The panels could similarly be used indoors by placing them under floors or within to heat a home or business comprised of multiple thermal panels and a single heat source, such as for example, a boiler or other heat source. The thermostat would be attached to the heat source. Thermal panels could also be installed into or directly behind bathtub and/or shower stall material to maintain and/or heat bathtubs and/or shower stalls. When used for a shower, the warm water supplied to the showerhead first flows to the manifold to supply heat for the panel. A valve or switch may be incorporated to enable or disable the heating process. Similarly, panels could be used as means for insulation indoors. Likewise, the system may be installed inside the box spring of a bed to offer an alternative to electric blankets.

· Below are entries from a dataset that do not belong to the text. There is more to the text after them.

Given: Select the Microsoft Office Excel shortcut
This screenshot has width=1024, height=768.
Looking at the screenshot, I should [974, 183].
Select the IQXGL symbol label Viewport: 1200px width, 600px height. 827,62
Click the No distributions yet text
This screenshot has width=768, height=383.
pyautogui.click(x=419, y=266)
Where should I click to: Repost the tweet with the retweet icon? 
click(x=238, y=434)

Any of a number of pressure sensitive control mechanism known in the art may be built into the device to control activation of the system. Since the internal pressure of the system relates directly to the temperature of the system and of the system panels, changes in temperature may used to trigger the control device. For example, when the internal pressure of the system falls below a pre-determined level, represented by temperature change, the system would be activated and the structure would be heated. Once the system pressure reaches a pre-determined upper limit, the heating system automatically turns off. This allows for the installation thermostat directly onto the heat source to more efficiently control heating of the system, thereby minimizing energy waste associated with such a procedure. For example, the system may be equipped with a pressure sensing thermostat or similar device or circuit to measure an increase in system pressure. Increasing system pressure could indicate a fire in the structure. A horn or other method of alerting the occupant of the structure to the possible fire could be connected to and activated by the furnace system. A connection between the furnace and a monitoring system similar to that used by

burglar systems of today could be made to allow for alerting the fire department to the possible fire.

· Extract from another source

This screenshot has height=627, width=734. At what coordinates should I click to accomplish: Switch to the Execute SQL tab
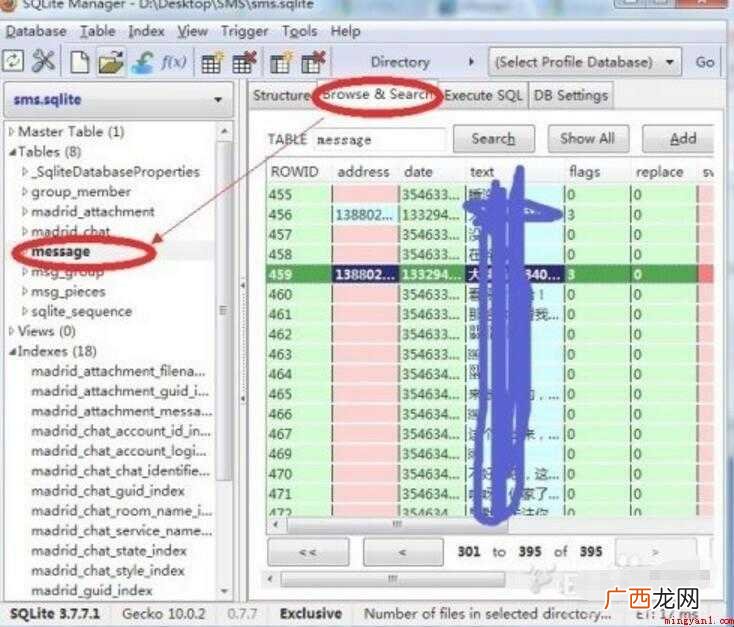(483, 96)
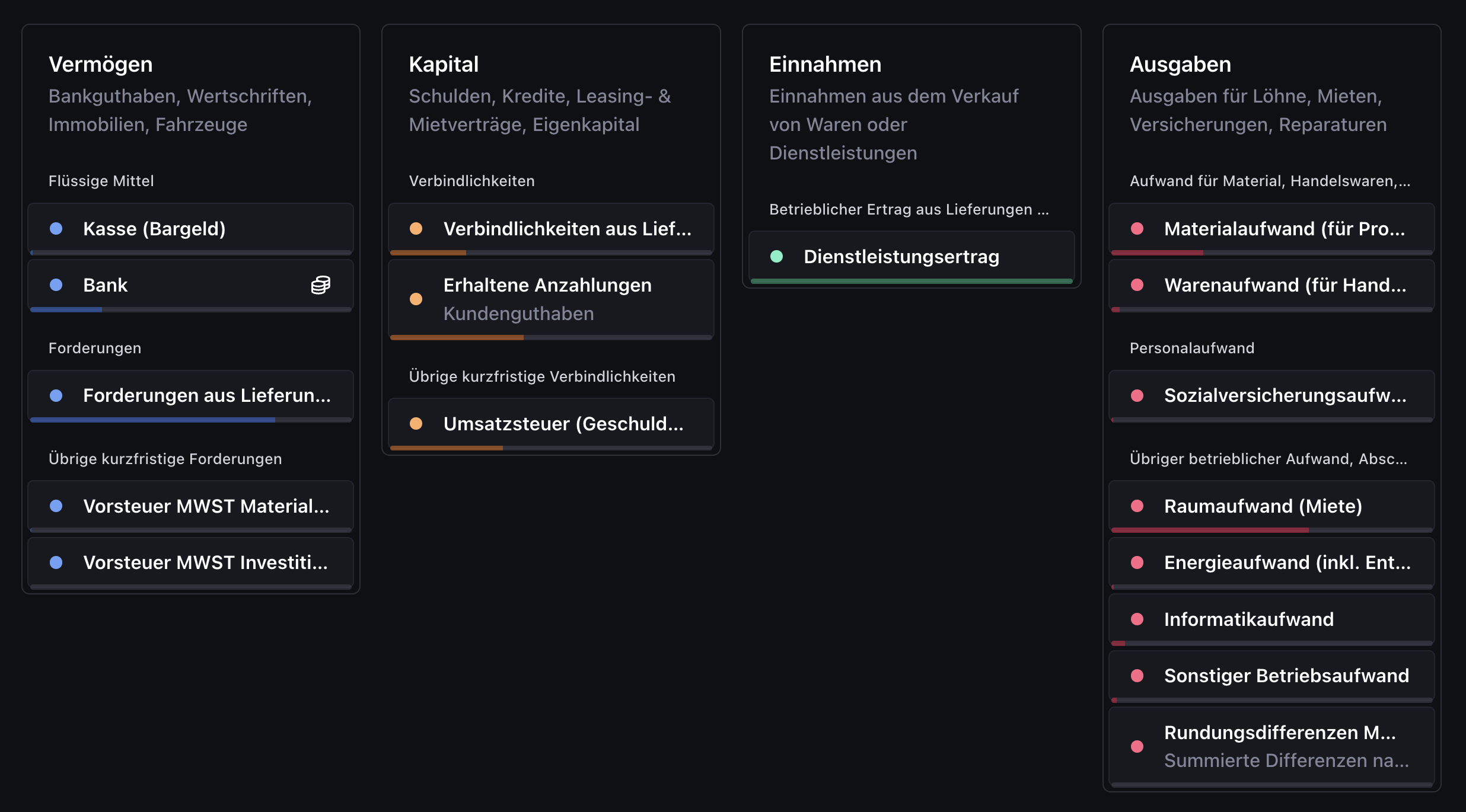Click the Personalaufwand group label

(x=1192, y=348)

According to other novel applications of the subject panel, it is used in the agricultural and/or ornamental industry. With respect to agricultural, the subject panel could provide an advantageous option for controlled heating of large scale animal production facilities, such as hogs, chickens, goats, or cattle. In the case of large hog raising facilities, the subject panel could be strategically positioned in individual pens to provide heat to new-borne piglets without over-heating or stressing the mother hog. Similarly, the subject panel could be implemented in large chicken coups or cattle barns.

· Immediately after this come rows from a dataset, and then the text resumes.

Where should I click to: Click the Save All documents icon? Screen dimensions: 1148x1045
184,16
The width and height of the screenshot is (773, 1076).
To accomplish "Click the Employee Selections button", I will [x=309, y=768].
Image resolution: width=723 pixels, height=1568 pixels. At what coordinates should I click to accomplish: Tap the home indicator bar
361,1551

With respect to the ornamental or other plant growing industries where plants are grown in greenhouses, the subject panel could be implemented as a focused heat source in small and/or large greenhouses. Recent studies have suggested that the conventional methods of heating greenhouses, basically unfocused introduction of hot air into the greenhouse, are wasteful, expensive and inefficient. These same studies have suggested that focused heating directly to the root system of the plants, as opposed to the entire internal atmosphere of the greenhouse, is much more efficient.

Accordingly, the subject panel could be configured for placement on a table or bench typically used by growers to hold potted plants. For example, the subject panel could be configured in an elongated shape, e. g. 3 X 10 feet, and placed on top of the benches. The plants will then be positioned on top of the panel, whereby heat is delivered from underneath the plant focusing on the root system. In an alternative embodiment, the panel is configured into or incorporated into a bench or table.

Preferably, individual panels can be interlinked together to form a long row (s) of thermal conducting panels. Panels utilized for this application will ideally be fashioned such that the manifold spans the elongated axis of the panel.

One knowledgeable in the area will recognize that the examples and embodiments described herein are for illustrative purposes only and that various modification or changes in light thereof will be suggested to persons having knowledge in the field and are to be included within the spirit and purview of this application and the scope of the appended claims.